David Coulthard: It’s very difficult to separate Lewis Hamilton and Max Verstappen
Through a series of head-to-heads, Coulthard had whittled his list of greatest World Champions down to Michael Schumacher, Ayrton Senna, and the two famous rivals of recent years, Max Verstappen and Lewis Hamilton.
The challenge took place on the Red Flags podcast, and the Scottish driver was given the unenviable task of being asked to pick between Verstappen and Hamilton.
“I’m going to go with Max,” Coulthard said.
“This won’t surprise some people who know me and like me, and know me and dislike me!
“For the following reasons. I think that every generation should be better. That’s what evolution is. I think that there’s a crossover of generations there, and Hamilton has been incredible.
“But there’s also a little bit of a disconnect in some ways, where… and this whole thing is a personal opinion, I find Max very grounded. It’s just Max, he’s present, and we know when he’s doing his interviews and press conferences, if he’s not happy, he says it, and he’s not shy to say that. He owns his beliefs.
“You know whether he’s happy, you know whether he’s sad. So I go with Verstappen. They’re very difficult to separate the two of them, in terms of Hamilton at his peak.
“I’m not sure that he is at his peak anymore… controversial for a loser like me to dare to say that, but it just feels the greats match or beat their teammates, and, in the last couple of years, if I’m not mistaken, he didn’t do that with George, and it doesn’t feel like he’s done that with Charles.
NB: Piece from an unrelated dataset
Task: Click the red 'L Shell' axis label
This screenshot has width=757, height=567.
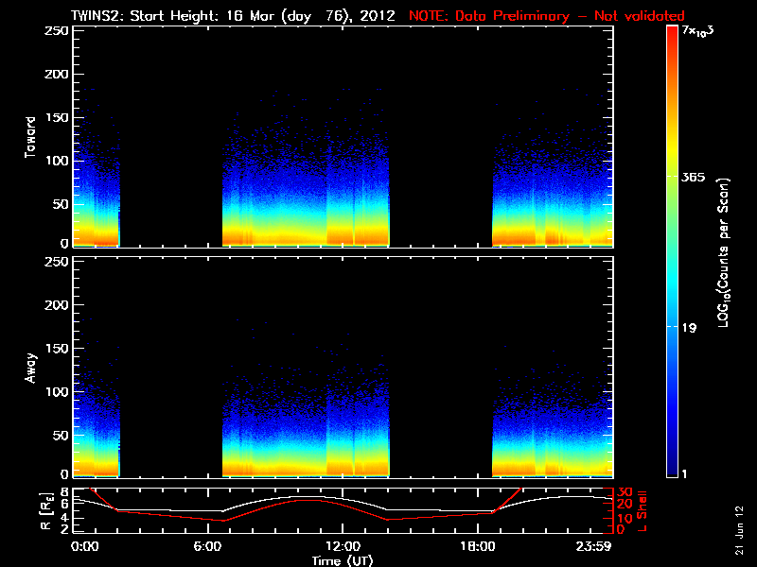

“So, if we put opinions to one side and we just use what the two things that are ultimately important in Formula 1, the stopwatch and the chequered flag, I think the outright speed is maybe not there with Lewis anymore.
“But you’ve got to give him so much respect. But with Max, it still feels like he’s developing. It still feels there’s more to come. It still feels like, how far can this guy go?”
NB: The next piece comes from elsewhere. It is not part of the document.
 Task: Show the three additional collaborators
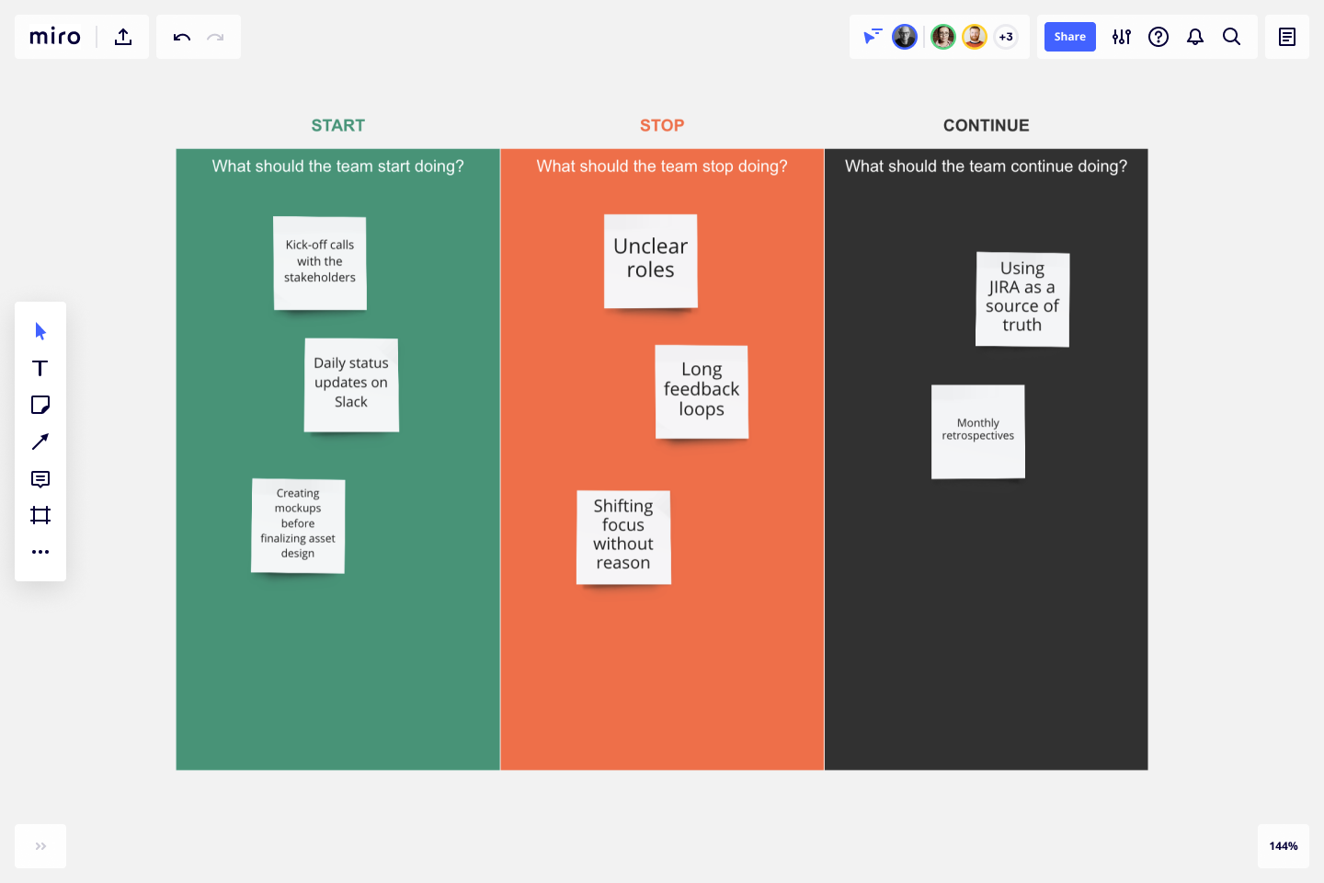click(1006, 36)
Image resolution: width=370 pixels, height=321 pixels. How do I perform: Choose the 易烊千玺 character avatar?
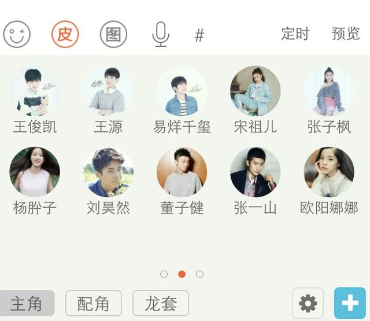pos(182,91)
With Verstappen being over 10 years younger than Hamilton, it was put to the Scot that the Dutch driver has benefited from modern racing simulations, even for use at home, that have helped him develop a sharper edge than Hamilton, who didn’t have such technological aids during his childhood.
“There’s no question it [a sim] would have enhanced my experience and my knowledge,” he said.
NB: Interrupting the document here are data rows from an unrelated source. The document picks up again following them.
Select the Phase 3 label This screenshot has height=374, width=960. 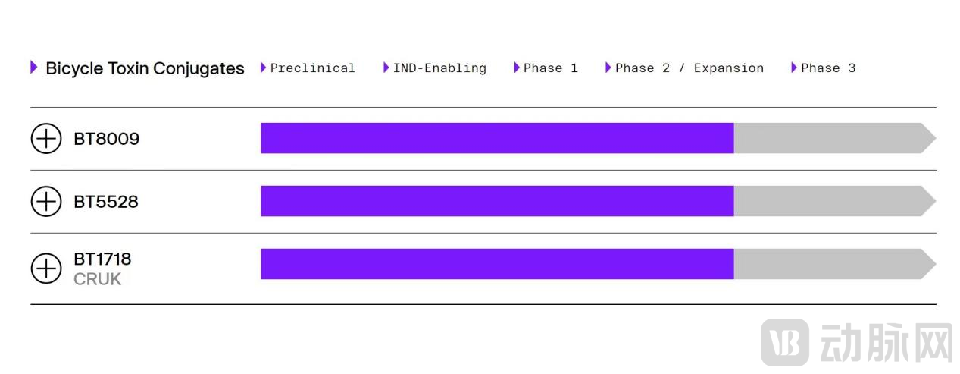828,68
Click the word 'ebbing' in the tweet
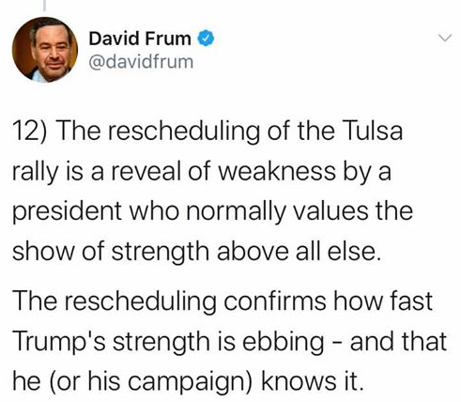 pos(284,342)
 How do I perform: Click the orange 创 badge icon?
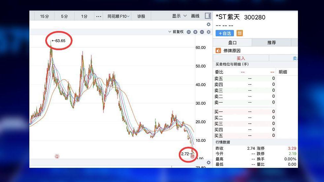[240, 33]
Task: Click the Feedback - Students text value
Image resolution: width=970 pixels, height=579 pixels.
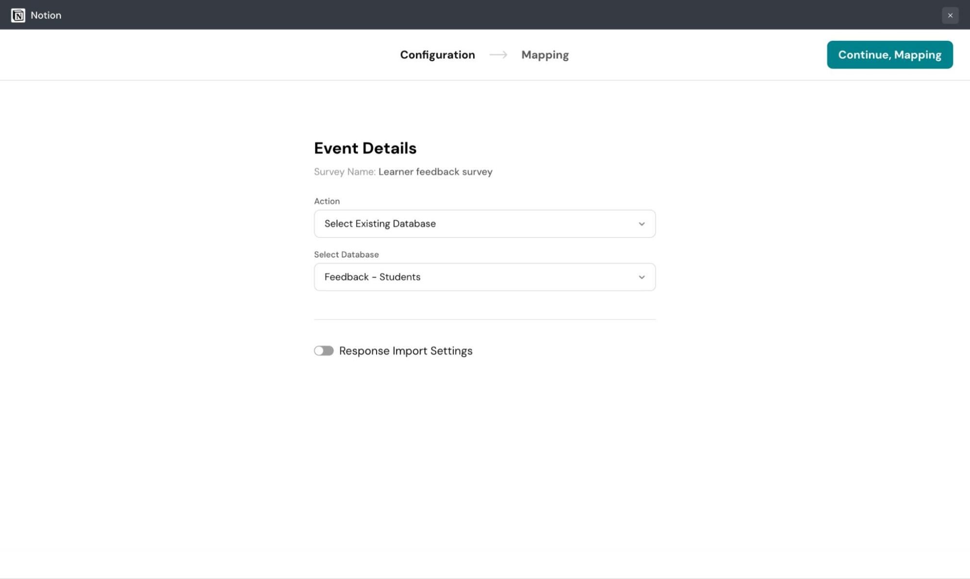Action: coord(372,277)
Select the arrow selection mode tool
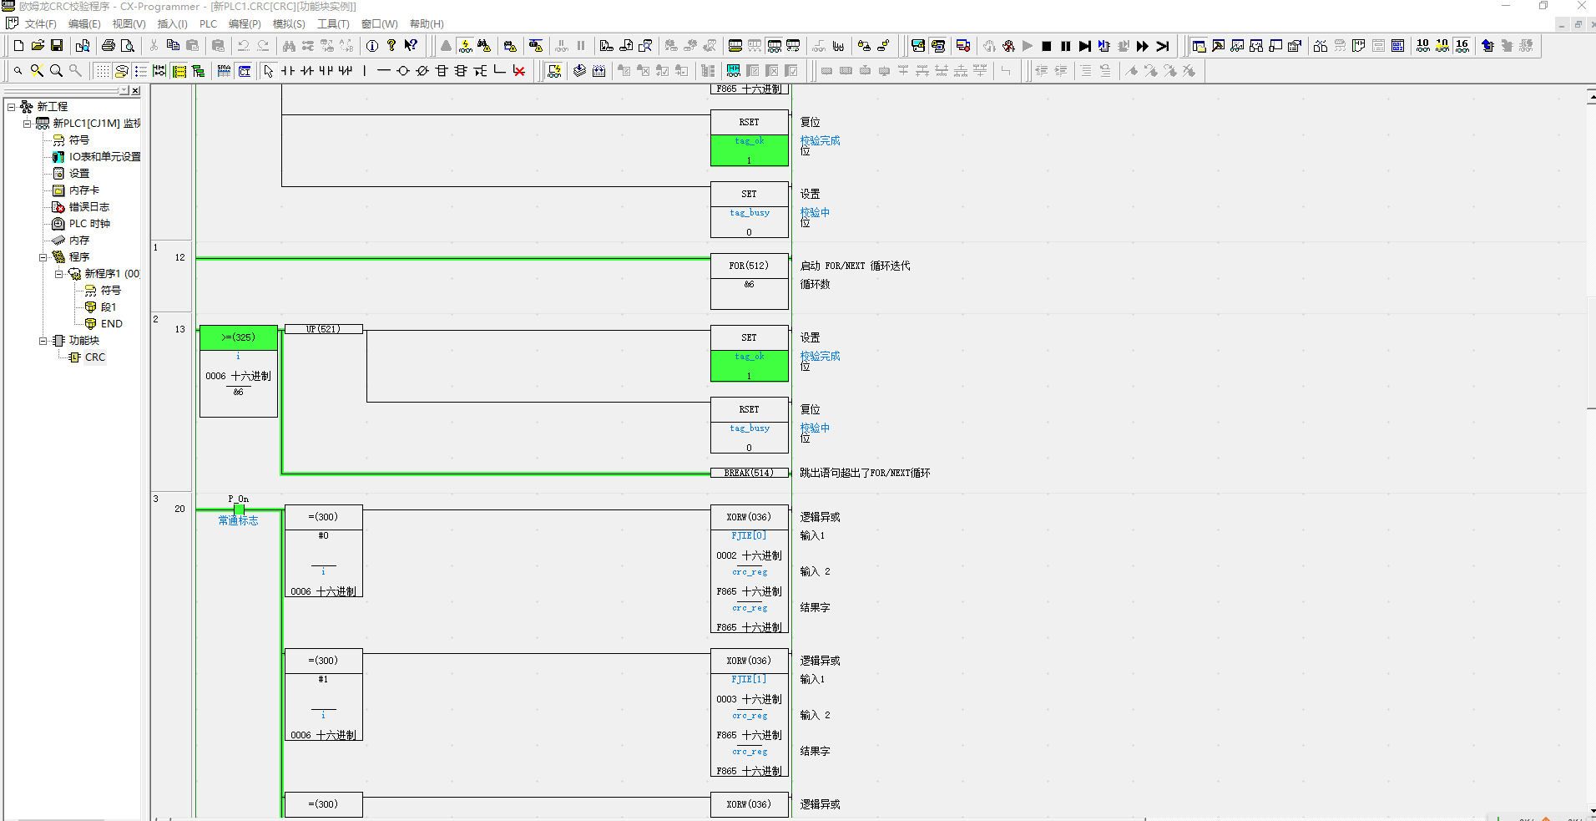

“But I think you can’t ever really regret what you never had. It just didn’t exist in my time. We’re born into the eras we’re born, and it’s our duty, as human beings, to try to survive and try to do the best we can, armed with the information and the tools we have.
“The benefit for Max is that he’s the son of a former Grand Prix driver [Jos Verstappen] who had arrived, wonderfully fast, but I think he wasn’t as physically well prepared and was up against Schumacher in the Benetton.
“It kind of didn’t manifest itself in the same way as it might have done, given his talent. I think he made it his mission with Max to right the wrongs of his own career.
“He absolutely has so credit to Jos and Sophie, Max’s mother, they’ve created this incredible athlete and incredible racing driver with so much speed.”
But, while Coulthard may have chosen Verstappen over Hamilton, the four-time F1 World Champion still lost out in Coulthard’s ultimate list as he selected Ayrton Senna as his all-time great.
Having replaced Senna at Williams following the Brazilian’s death at Imola 1994, Coulthard said Senna’s own positive words about him to Sir Frank Williams played a big part in him making the grid in the first place, and said that he’s never seen a driver with the same aura around him as what Senna had when their careers briefly overlapped at the Grove-based squad.
Confirming Senna as his number one pick, Coulthard said, “The reason I say that is because, if I’m not mistaken, I’ve even heard Max acknowledge his admiration for what Ayrton achieved in that era and his single-minded approach, if he believed in something, he was not swayed from that.
“Of the four, Schumacher, Hamilton, Senna, Verstappen, arguably, Lewis is the least controversial on track, which should be acknowledged, of course, but, having worked with Senna, having experienced being in a room with people and the room falling silent because Ayrton’s come in from a back door and is standing there, and slowly but surely, you felt his presence.
“There was something, in my opinion, and I’m not a spiritual person, that’s the only time, I think, in my life, where you felt the presence of someone before you saw them.
“Therefore, based on my personal experience there… Max is way too grounded. He’s a great, of course, and will continue to do amazing things. But Ayrton Senna.”